> WHAT YOU WILL DO
The lines from the start of the listing through the line containing "Given: Enable the Facing Pages checkbox" should be printed exactly, and no other lines should be printed.

- - -

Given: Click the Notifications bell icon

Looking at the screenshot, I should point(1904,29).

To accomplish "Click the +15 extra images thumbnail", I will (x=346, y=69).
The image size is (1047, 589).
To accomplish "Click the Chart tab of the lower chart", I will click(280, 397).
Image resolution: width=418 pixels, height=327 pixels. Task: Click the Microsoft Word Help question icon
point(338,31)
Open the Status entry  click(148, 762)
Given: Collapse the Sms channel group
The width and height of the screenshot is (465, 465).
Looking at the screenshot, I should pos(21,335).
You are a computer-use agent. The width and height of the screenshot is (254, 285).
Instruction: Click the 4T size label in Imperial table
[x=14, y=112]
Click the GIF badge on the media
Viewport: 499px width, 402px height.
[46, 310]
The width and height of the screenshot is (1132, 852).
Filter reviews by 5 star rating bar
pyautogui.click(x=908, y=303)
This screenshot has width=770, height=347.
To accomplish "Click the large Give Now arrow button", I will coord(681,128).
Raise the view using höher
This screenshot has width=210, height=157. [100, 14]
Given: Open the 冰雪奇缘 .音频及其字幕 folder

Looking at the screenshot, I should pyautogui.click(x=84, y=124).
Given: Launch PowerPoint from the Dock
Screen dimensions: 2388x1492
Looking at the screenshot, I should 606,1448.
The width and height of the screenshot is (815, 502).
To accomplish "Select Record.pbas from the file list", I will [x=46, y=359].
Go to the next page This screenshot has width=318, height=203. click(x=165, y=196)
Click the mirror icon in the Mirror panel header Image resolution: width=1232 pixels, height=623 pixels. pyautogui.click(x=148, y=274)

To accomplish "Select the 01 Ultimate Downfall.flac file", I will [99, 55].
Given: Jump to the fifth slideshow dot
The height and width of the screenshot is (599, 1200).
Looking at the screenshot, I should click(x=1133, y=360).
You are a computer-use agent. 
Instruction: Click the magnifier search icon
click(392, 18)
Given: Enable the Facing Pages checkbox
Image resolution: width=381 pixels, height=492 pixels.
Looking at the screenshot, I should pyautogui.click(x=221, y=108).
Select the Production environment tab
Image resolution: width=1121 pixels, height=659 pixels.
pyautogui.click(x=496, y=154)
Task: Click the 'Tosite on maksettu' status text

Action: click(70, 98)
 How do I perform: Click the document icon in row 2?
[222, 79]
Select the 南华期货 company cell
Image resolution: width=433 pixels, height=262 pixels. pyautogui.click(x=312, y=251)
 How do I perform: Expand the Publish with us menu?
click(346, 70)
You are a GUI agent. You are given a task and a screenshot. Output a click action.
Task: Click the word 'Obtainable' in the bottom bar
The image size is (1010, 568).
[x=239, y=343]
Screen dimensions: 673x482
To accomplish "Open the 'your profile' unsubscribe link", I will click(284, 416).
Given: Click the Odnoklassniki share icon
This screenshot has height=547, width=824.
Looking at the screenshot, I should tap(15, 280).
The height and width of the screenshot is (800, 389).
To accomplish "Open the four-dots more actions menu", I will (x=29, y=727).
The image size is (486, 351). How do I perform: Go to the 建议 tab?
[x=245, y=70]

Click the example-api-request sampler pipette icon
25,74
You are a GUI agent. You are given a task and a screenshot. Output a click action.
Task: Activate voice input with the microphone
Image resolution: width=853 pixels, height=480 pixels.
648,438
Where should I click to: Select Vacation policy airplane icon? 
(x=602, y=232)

- - -

> SOLUTION TO THIS EXERCISE
Given: Click the Notifications bell icon

Looking at the screenshot, I should point(1904,29).

To accomplish "Click the +15 extra images thumbnail", I will (x=346, y=69).
The image size is (1047, 589).
To accomplish "Click the Chart tab of the lower chart", I will click(280, 397).
Image resolution: width=418 pixels, height=327 pixels. Task: Click the Microsoft Word Help question icon
point(338,31)
Open the Status entry  click(148, 762)
Given: Collapse the Sms channel group
The width and height of the screenshot is (465, 465).
Looking at the screenshot, I should pos(21,335).
You are a computer-use agent. The width and height of the screenshot is (254, 285).
Instruction: Click the 4T size label in Imperial table
[x=14, y=112]
Click the GIF badge on the media
Viewport: 499px width, 402px height.
[46, 310]
The width and height of the screenshot is (1132, 852).
Filter reviews by 5 star rating bar
pyautogui.click(x=908, y=303)
This screenshot has width=770, height=347.
To accomplish "Click the large Give Now arrow button", I will coord(681,128).
Raise the view using höher
This screenshot has width=210, height=157. [100, 14]
Given: Open the 冰雪奇缘 .音频及其字幕 folder

Looking at the screenshot, I should pyautogui.click(x=84, y=124).
Given: Launch PowerPoint from the Dock
Screen dimensions: 2388x1492
Looking at the screenshot, I should 606,1448.
The width and height of the screenshot is (815, 502).
To accomplish "Select Record.pbas from the file list", I will [x=46, y=359].
Go to the next page This screenshot has width=318, height=203. click(x=165, y=196)
Click the mirror icon in the Mirror panel header Image resolution: width=1232 pixels, height=623 pixels. pyautogui.click(x=148, y=274)

To accomplish "Select the 01 Ultimate Downfall.flac file", I will [99, 55].
Given: Jump to the fifth slideshow dot
The height and width of the screenshot is (599, 1200).
Looking at the screenshot, I should click(x=1133, y=360).
You are a computer-use agent. 
Instruction: Click the magnifier search icon
click(392, 18)
Given: Enable the Facing Pages checkbox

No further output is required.